The standard of care for CRS is tocilizumab, an anti-IL-6 receptor antagonist. If the patient does not respond to tocilizumab, corticosteroids can be effective in reversing CRS. Some data suggest that the anti-IL-6 monoclonal antibody siltuximab or the IL-1 antagonist anakinra may have clinical efficacy. In CRS, patients can require vasopressors to correct hypotension and oxygen supply or intubation for hypoxia.
Tocilizumab is not generally recommended for isolated ICANS. In fact, some studies showed a slight increase in severe ICANS rates in patients treated with this antibody. Corticosteroids are widely used to treat ICANS, but type and dose can differ significantly between institutions. Intubation is critical in patients with ICANS who have severely impaired consciousness. Speaking at the 2019 Congress of the European Hematology Association, Stanley Riddell, Scientific Director of the Immunotherapy Integrated Research Center at the Fred Hutchinson Cancer Research Center in Seattle, highlighted the importance of timing and dose in managing CRS.“There are now algorithms to treat CRS with blocking antibodies to cytokines and with steroids, but the timing when you administer those medications can be really critical in determining the patient’s outcome.

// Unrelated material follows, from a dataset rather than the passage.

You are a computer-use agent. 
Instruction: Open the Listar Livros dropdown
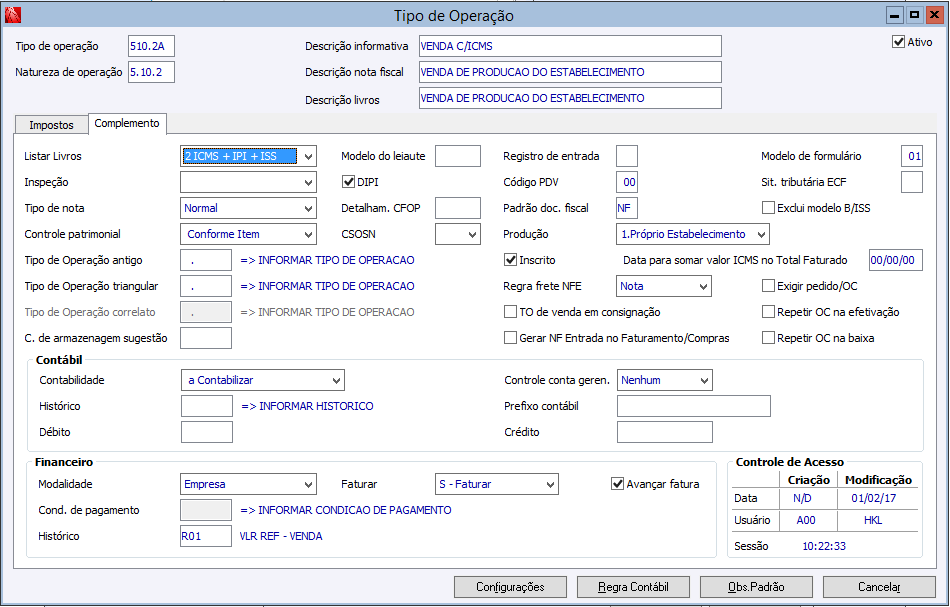point(307,156)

Being aware of the complications and intervening at the right time and with the appropriate dose of those medications is important,” he said.

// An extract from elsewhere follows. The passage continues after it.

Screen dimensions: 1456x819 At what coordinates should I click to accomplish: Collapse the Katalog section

Riddell emphasised the urgent need to understand more about the pathogenesis of CRS, to work out and test better ways to manage it. While it is clear that CRS is initiated by the T cells recognising the cancer cells and producing cytokines, he said, “After that there is a cascade of events that is very complicated, involving different cell types.” He pointed to the unexpected finding of several recent studies which showed that, in preclinical models, a major mediator of CRS is adrenaline or its catecholamines. “In the clinic, when patients get CRS, we give them catecholamines to treat their blood pressure, so we are maybe throwing fuel on the fire in some circumstances.”
Riddell anticipates “some major advances” in strategies to avert CRS over the coming year or two. “We need to do the scientific research to understand the pathogenesis and then we need to do the clinical work to test interventions in a logical way on controlled clinical trials, so that we understand which ones are working and which ones do not work,” he said. Right now, it is a manageable problem, he added, “And I am pretty confident that it will be getting increasingly manageable in the future.”